**WHAT THIS TASK INVOLVES**
Can you reproduce the material word for word, from the line containing "Provide the [x, y]" down through the last line, leaving out the pictures?

**MATERIAL FOR THE TASK**
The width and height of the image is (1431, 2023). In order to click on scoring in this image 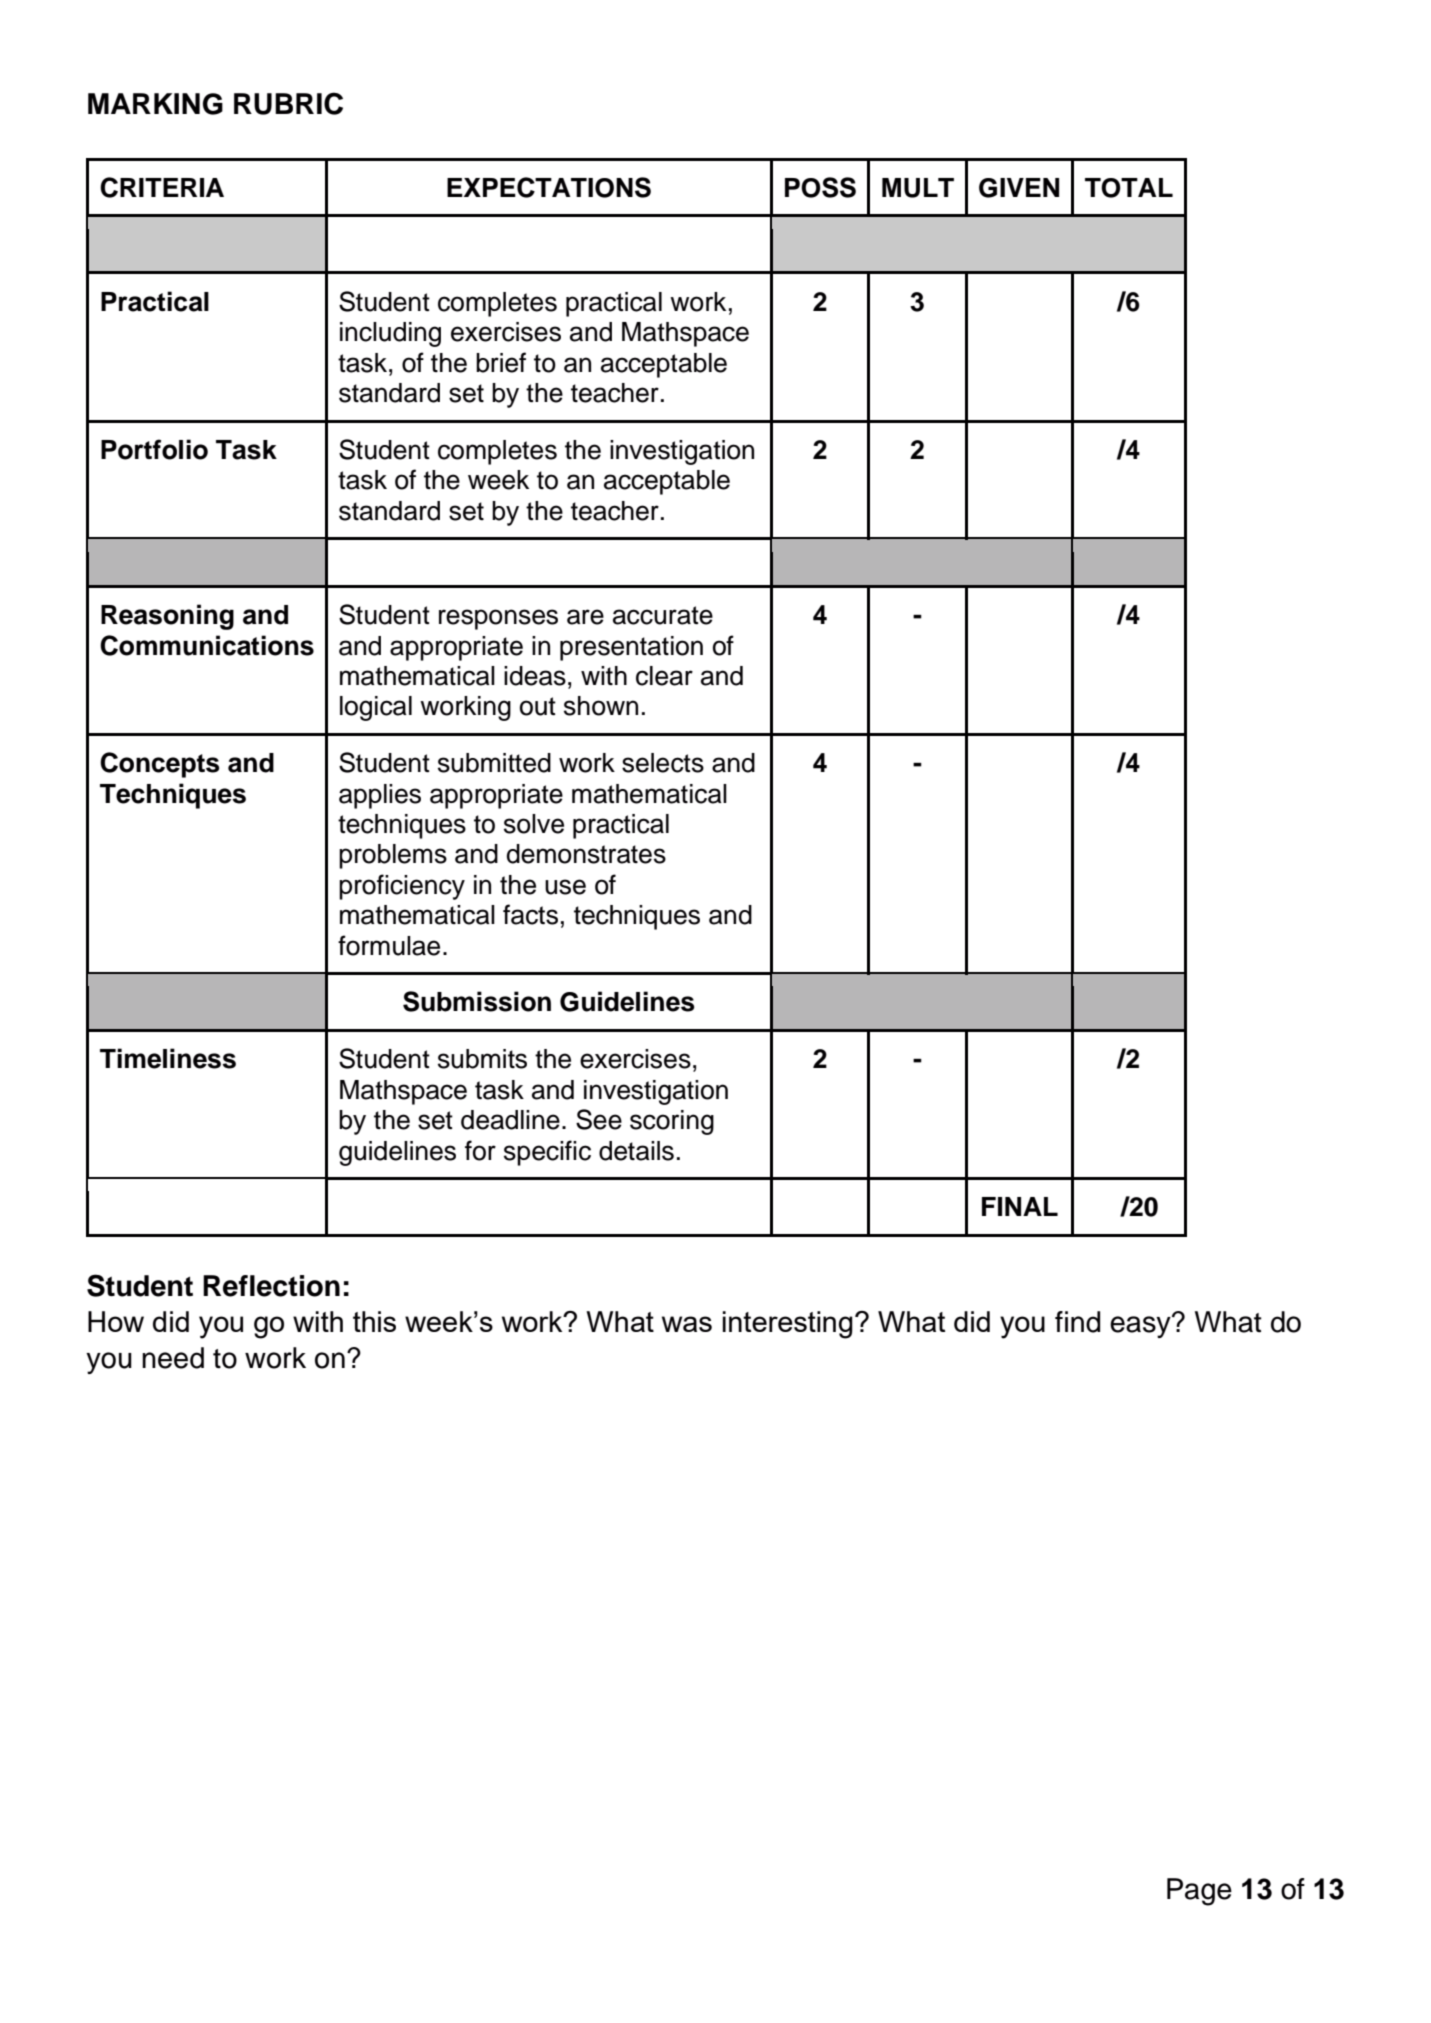, I will do `click(672, 1122)`.
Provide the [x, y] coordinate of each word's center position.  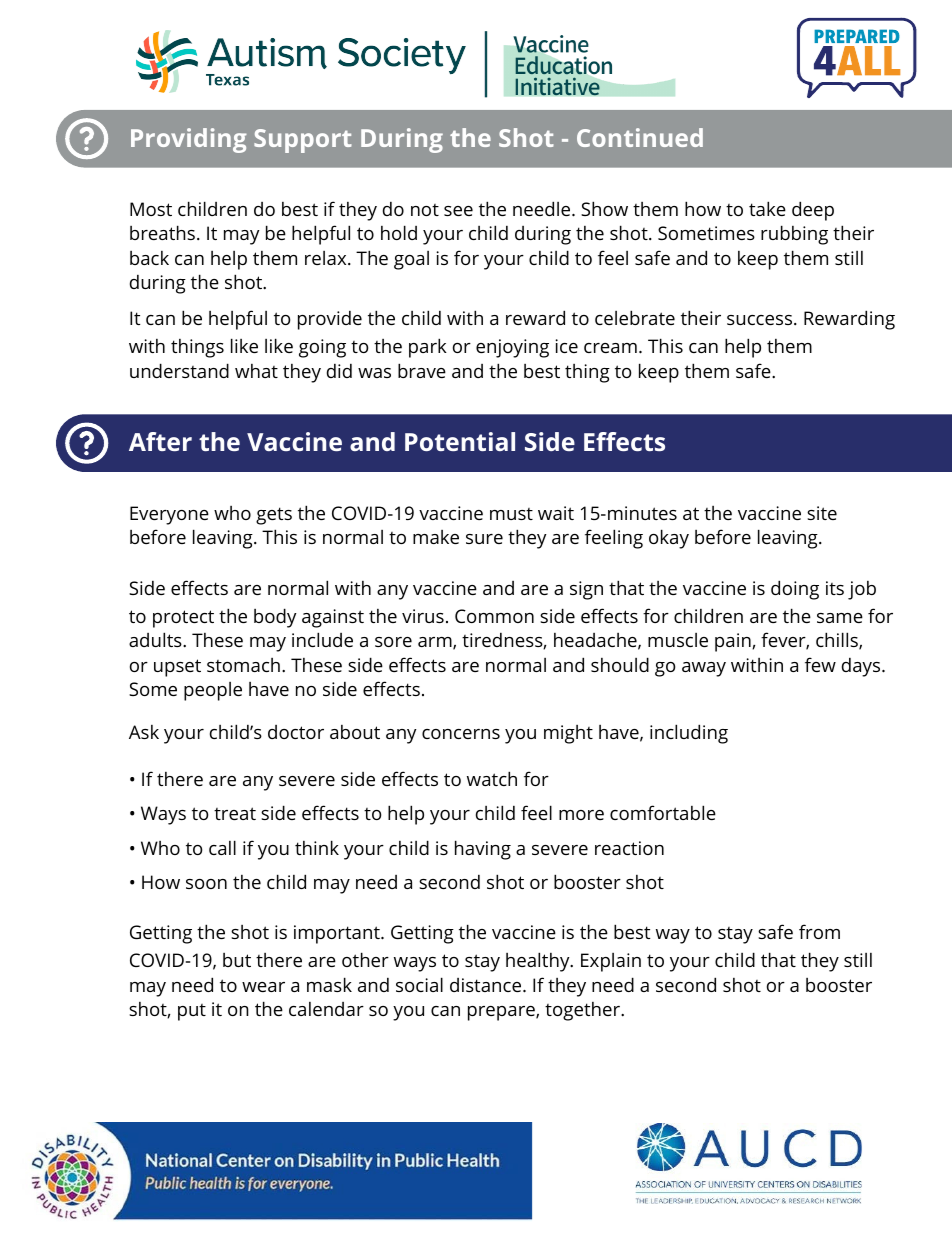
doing [795, 590]
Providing [189, 140]
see [458, 211]
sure [484, 539]
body [275, 618]
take [767, 208]
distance [485, 985]
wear [263, 987]
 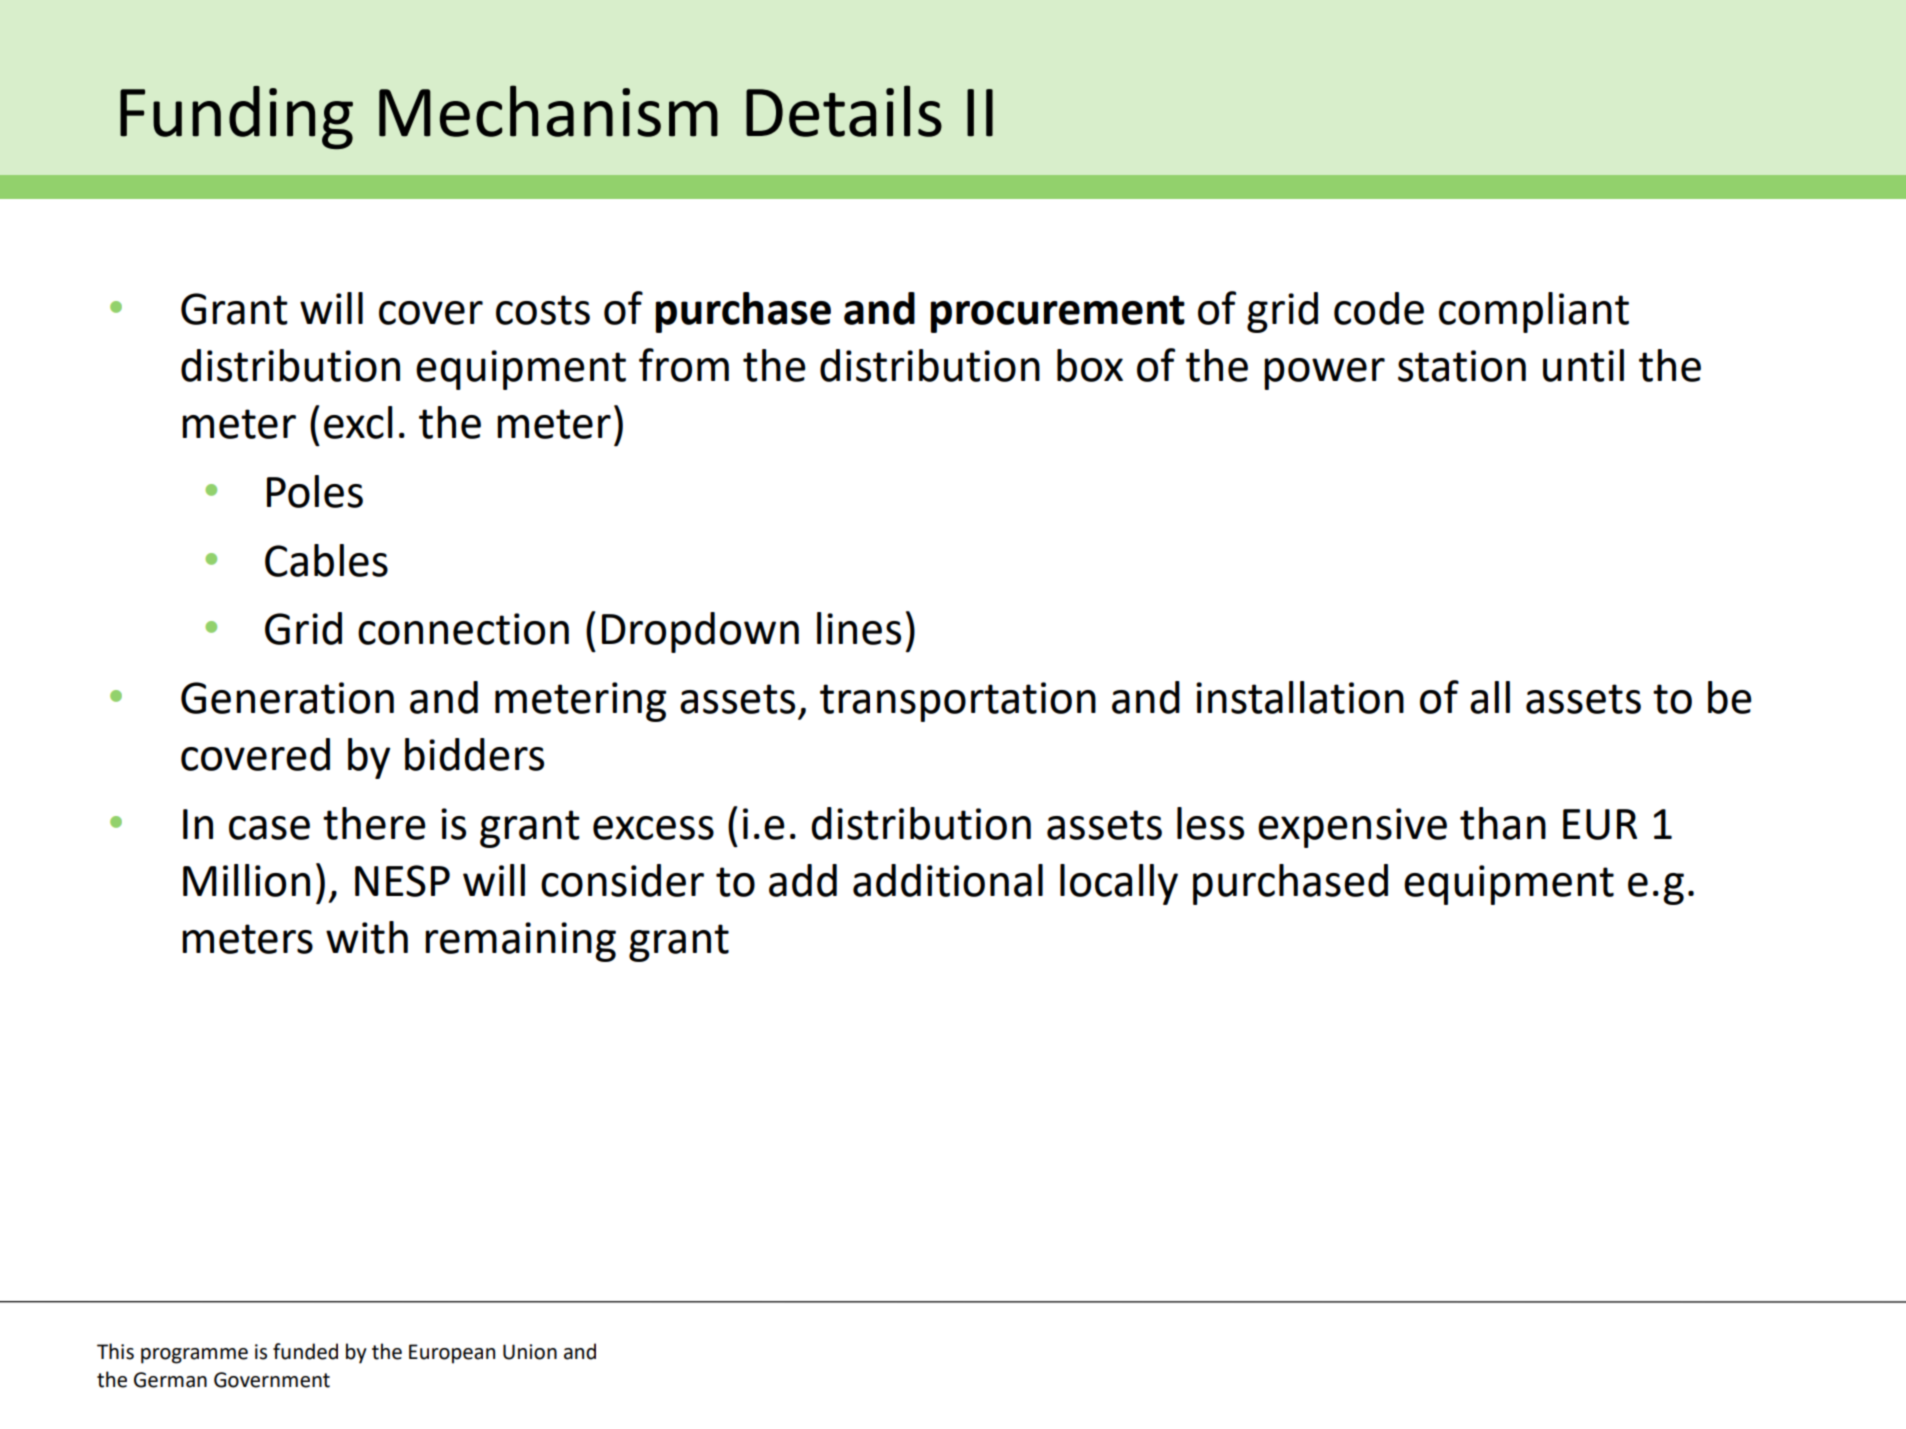 I want to click on expensive, so click(x=1352, y=828).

**SOLUTION BELOW**
Provide the [x, y] coordinate of each word's center position.  
doing [795, 590]
Providing [189, 140]
see [458, 211]
sure [484, 539]
body [275, 618]
take [767, 208]
distance [485, 985]
wear [263, 987]
  I want to click on expensive, so click(x=1352, y=828).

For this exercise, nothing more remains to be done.